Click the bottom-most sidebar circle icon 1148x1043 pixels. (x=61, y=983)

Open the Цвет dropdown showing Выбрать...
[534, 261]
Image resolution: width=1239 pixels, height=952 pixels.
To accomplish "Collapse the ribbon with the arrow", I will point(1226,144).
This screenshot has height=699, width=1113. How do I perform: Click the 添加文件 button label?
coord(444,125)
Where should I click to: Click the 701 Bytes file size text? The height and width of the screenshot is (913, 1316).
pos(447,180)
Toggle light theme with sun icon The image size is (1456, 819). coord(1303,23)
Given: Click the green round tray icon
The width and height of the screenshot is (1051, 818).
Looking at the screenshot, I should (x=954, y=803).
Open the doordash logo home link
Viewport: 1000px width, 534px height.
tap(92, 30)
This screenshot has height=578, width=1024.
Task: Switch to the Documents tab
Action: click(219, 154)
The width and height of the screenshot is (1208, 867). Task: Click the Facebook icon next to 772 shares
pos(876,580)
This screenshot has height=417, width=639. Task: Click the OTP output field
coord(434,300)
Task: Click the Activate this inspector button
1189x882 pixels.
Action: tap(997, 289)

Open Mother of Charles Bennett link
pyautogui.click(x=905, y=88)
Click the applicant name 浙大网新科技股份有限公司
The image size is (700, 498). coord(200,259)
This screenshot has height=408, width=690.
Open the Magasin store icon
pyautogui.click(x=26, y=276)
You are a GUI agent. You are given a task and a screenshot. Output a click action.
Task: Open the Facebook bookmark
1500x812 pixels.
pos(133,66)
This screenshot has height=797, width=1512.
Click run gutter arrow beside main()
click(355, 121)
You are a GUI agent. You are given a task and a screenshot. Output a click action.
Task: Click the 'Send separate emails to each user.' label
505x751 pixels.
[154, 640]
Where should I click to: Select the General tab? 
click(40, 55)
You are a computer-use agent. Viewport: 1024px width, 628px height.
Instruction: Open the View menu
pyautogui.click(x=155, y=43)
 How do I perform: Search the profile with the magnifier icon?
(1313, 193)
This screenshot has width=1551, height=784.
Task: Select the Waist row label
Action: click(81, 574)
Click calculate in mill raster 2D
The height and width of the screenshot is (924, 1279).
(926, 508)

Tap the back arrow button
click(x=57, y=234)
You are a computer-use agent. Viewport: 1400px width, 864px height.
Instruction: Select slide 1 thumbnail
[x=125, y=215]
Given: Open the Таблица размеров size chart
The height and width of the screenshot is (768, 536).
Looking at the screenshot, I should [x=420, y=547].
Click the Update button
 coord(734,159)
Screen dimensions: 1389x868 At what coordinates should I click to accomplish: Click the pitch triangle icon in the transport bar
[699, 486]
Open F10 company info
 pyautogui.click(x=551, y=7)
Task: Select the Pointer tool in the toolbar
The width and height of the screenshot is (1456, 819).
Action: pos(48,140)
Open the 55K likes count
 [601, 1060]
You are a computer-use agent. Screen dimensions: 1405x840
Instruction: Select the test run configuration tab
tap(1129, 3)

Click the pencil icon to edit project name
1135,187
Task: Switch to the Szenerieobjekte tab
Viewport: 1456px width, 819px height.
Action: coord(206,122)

────

* **Problem to solve**
Reproduce all of the entries above line for line, with no changes.

* **Response to this task**
Click the bottom-most sidebar circle icon 1148x1043 pixels. (x=61, y=983)

Open the Цвет dropdown showing Выбрать...
[534, 261]
Image resolution: width=1239 pixels, height=952 pixels.
To accomplish "Collapse the ribbon with the arrow", I will point(1226,144).
This screenshot has height=699, width=1113. How do I perform: Click the 添加文件 button label?
coord(444,125)
Where should I click to: Click the 701 Bytes file size text? The height and width of the screenshot is (913, 1316).
pos(447,180)
Toggle light theme with sun icon The image size is (1456, 819). coord(1303,23)
Given: Click the green round tray icon
The width and height of the screenshot is (1051, 818).
Looking at the screenshot, I should (x=954, y=803).
Open the doordash logo home link
Viewport: 1000px width, 534px height.
tap(92, 30)
This screenshot has height=578, width=1024.
Task: Switch to the Documents tab
Action: click(219, 154)
The width and height of the screenshot is (1208, 867). Task: Click the Facebook icon next to 772 shares
pos(876,580)
This screenshot has height=417, width=639. Task: Click the OTP output field
coord(434,300)
Task: Click the Activate this inspector button
1189x882 pixels.
Action: tap(997, 289)

Open Mother of Charles Bennett link
pyautogui.click(x=905, y=88)
Click the applicant name 浙大网新科技股份有限公司
The image size is (700, 498). coord(200,259)
This screenshot has height=408, width=690.
Open the Magasin store icon
pyautogui.click(x=26, y=276)
You are a GUI agent. You are given a task and a screenshot. Output a click action.
Task: Open the Facebook bookmark
1500x812 pixels.
pos(133,66)
This screenshot has height=797, width=1512.
Click run gutter arrow beside main()
click(355, 121)
You are a GUI agent. You are given a task and a screenshot. Output a click action.
Task: Click the 'Send separate emails to each user.' label
505x751 pixels.
[154, 640]
Where should I click to: Select the General tab? 
click(40, 55)
You are a computer-use agent. Viewport: 1024px width, 628px height.
Instruction: Open the View menu
pyautogui.click(x=155, y=43)
 How do I perform: Search the profile with the magnifier icon?
(1313, 193)
This screenshot has width=1551, height=784.
Task: Select the Waist row label
Action: click(81, 574)
Click calculate in mill raster 2D
The height and width of the screenshot is (924, 1279).
(926, 508)

Tap the back arrow button
click(x=57, y=234)
You are a computer-use agent. Viewport: 1400px width, 864px height.
Instruction: Select slide 1 thumbnail
[x=125, y=215]
Given: Open the Таблица размеров size chart
The height and width of the screenshot is (768, 536).
Looking at the screenshot, I should [x=420, y=547].
Click the Update button
 coord(734,159)
Screen dimensions: 1389x868 At what coordinates should I click to accomplish: Click the pitch triangle icon in the transport bar
[699, 486]
Open F10 company info
 pyautogui.click(x=551, y=7)
Task: Select the Pointer tool in the toolbar
The width and height of the screenshot is (1456, 819).
Action: pos(48,140)
Open the 55K likes count
 [601, 1060]
You are a computer-use agent. Screen dimensions: 1405x840
Instruction: Select the test run configuration tab
tap(1129, 3)

Click the pencil icon to edit project name
1135,187
Task: Switch to the Szenerieobjekte tab
Viewport: 1456px width, 819px height.
Action: coord(206,122)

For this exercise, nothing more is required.